WASHINGTON: A week after a mob riot at the Capitol Hill, United States President Donald Trump was on Wednesday impeached by the House for a historic second time.
Trump was charged with “incitement of insurrection”, in a swift and stunning collapse in his final days at the White House.
The House voted 232-197 to impeach Trump with the Capitol secured by armed National Guards inside and out. Ten Republicans joined the Democrats in calling for accountability of Trump, and warned ominously of a “clear and present danger” if the Congress should leave him unchecked before president-elect Joe Biden assumes on January 20.
Trump is the only US president to be impeached twice and the third to be impeached after Andrew Johnson and Bill Clinton.
Trump, the 45th US president, was first impeached by the House of Representatives on December 18, 2019. The House adopted two articles of impeachment against Trump — abuse of power and obstruction of Congress. The Senate acquitted Trump of the charges on February 5, 2020.
The impeachment inquiry was launched as a response to the Trump-Ukraine scandal, in which Trump and his personal attorney Rudy Giuliani pressed the Ukrainian government repeatedly since May 2019 to investigate Hunter Biden, the son of 2020 presidential candidate Joe Biden.
Following the proceedings on Wednesday, Trump released a video “unequivocally condemning” the January 6 violence, but made no mention of his impeachment. “I want to be very clear.
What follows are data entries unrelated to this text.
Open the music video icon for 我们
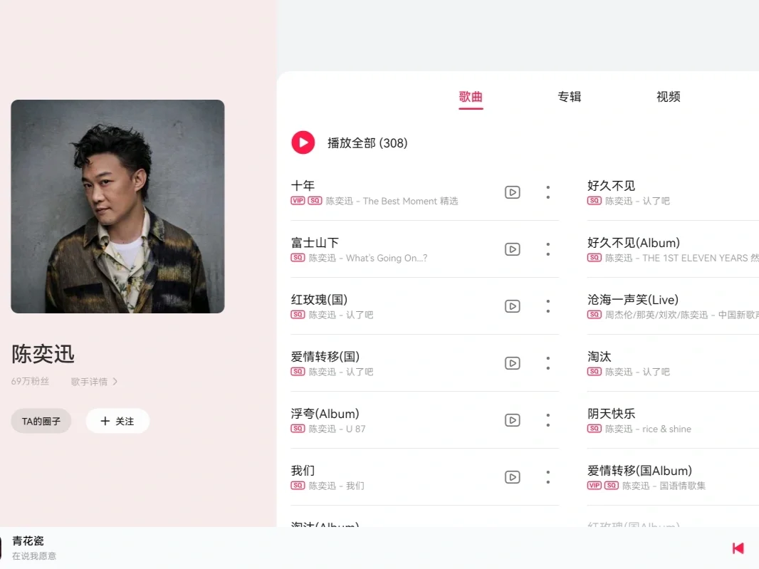The height and width of the screenshot is (569, 759). coord(512,477)
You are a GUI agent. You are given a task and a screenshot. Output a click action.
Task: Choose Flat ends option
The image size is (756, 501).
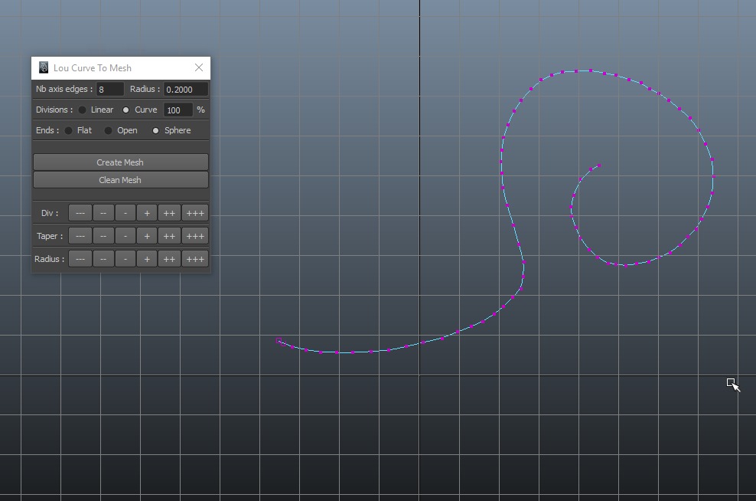[69, 130]
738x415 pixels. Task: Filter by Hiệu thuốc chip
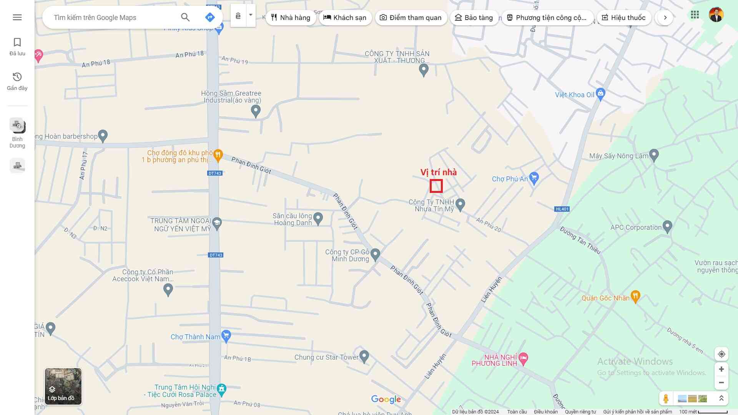(x=623, y=18)
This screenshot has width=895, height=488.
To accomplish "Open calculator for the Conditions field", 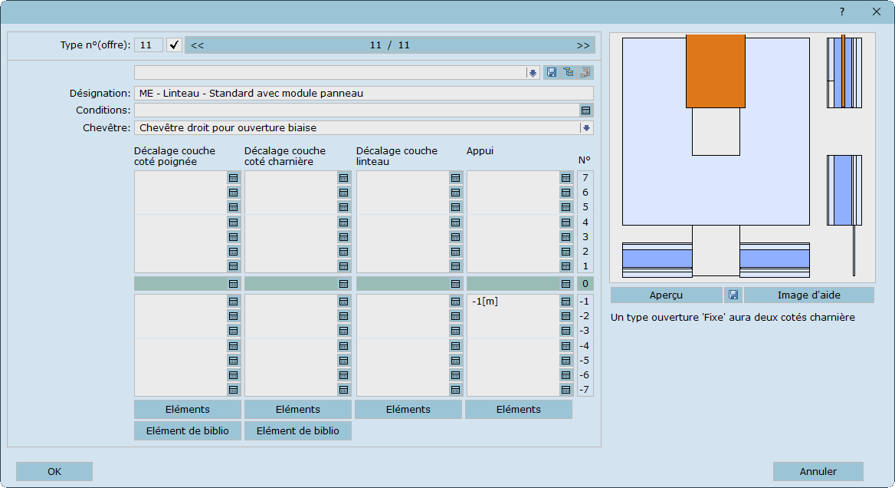I will click(586, 110).
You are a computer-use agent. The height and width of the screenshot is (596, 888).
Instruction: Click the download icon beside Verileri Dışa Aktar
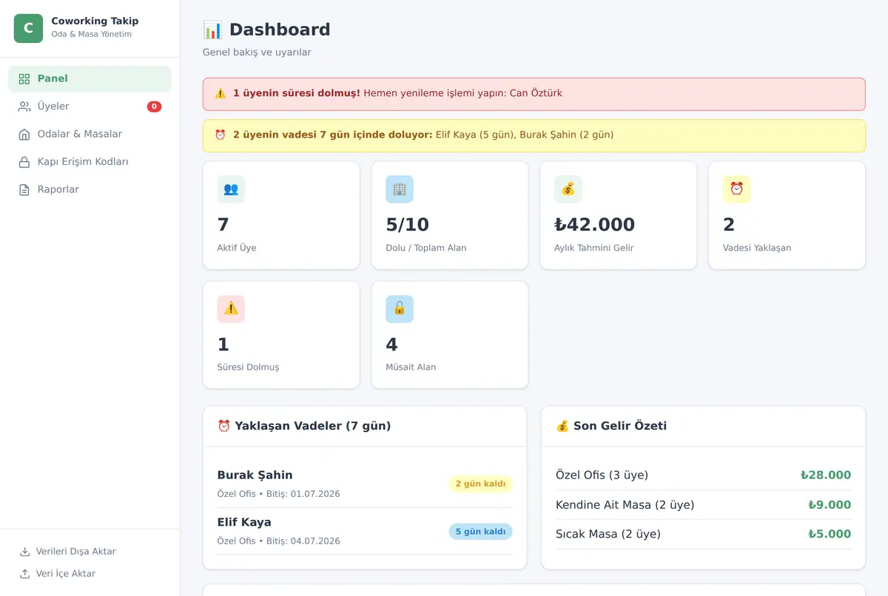click(25, 552)
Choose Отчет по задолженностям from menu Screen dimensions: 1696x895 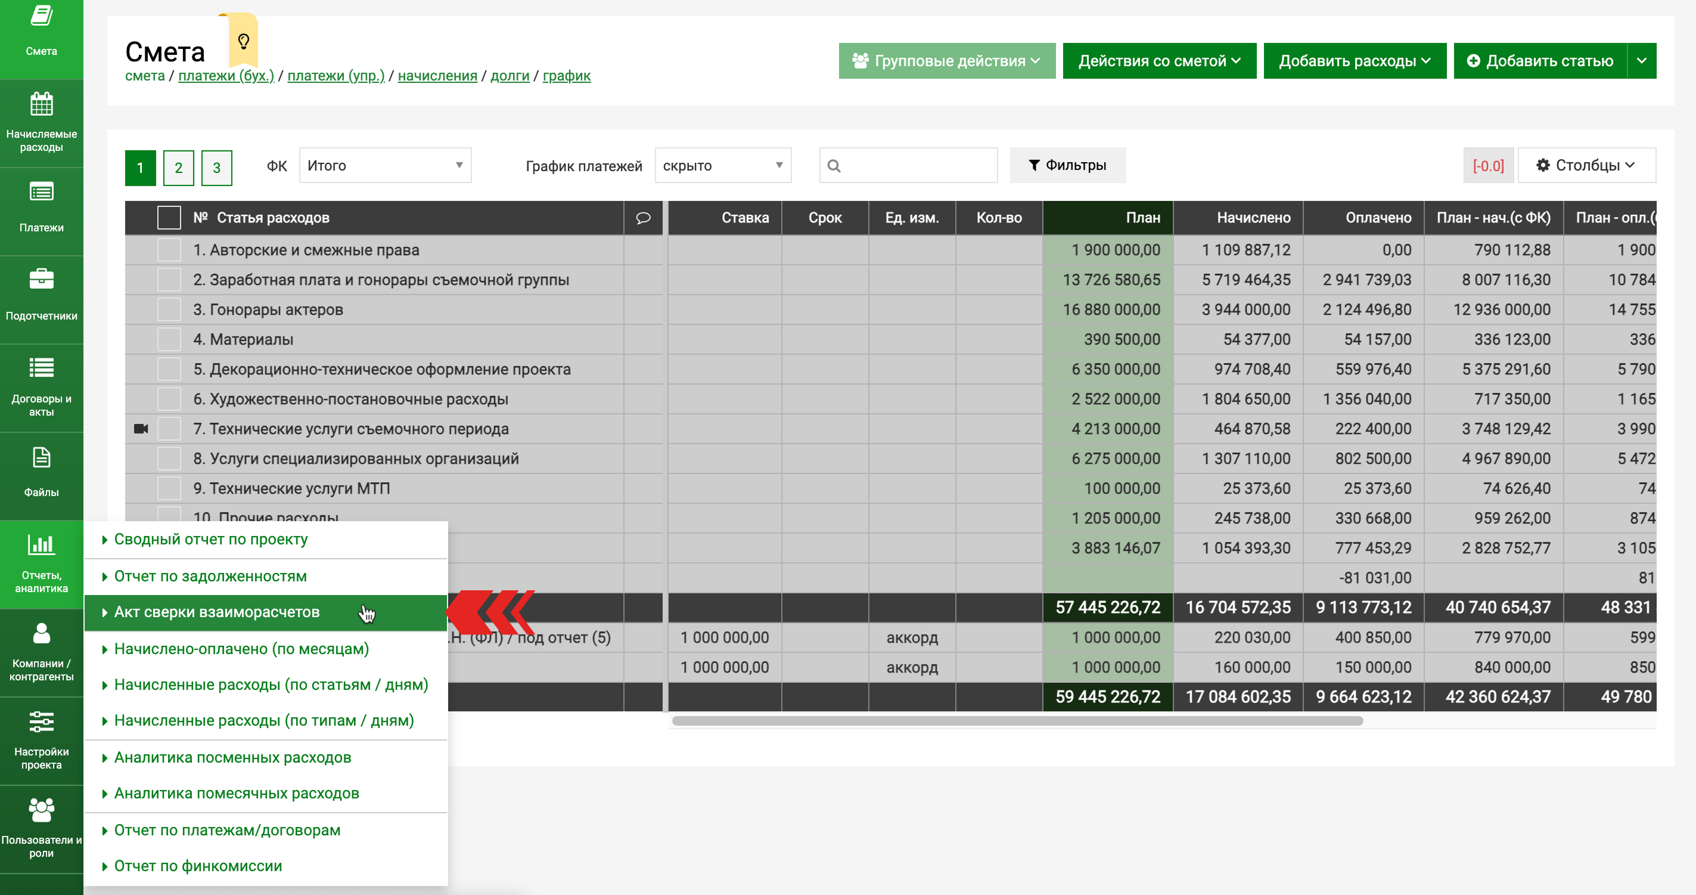pos(210,576)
I unequivocally condemn the violence that we saw last week. Violence and vandalism have absolutely no place in our country and no place in our movement,” he said. “The incursion of the US Capitol struck at the very heart of our republic. It angered and appalled millions of Americans across the political spectrum. I want to be very clear,” he added.
Trump’s fiery speech at a rally just before the supporters’ riot is at the centre of the impeachment charge against him. At least five people were killed in the violence that ensued as pro-Trump protestors breached barricades and advanced into the halls of the Capitol building, smashing windows and brawling with police officers.
In the process of impeachment, members of the House consider whether to impeach the president, and members of the Senate consider whether to remove him, holding a trial in which senators act as the jury. While the House vote requires only a simple majority of lawmakers to agree the president has committed high crimes and misdemeanors, the Senate vote requires a two-third majority.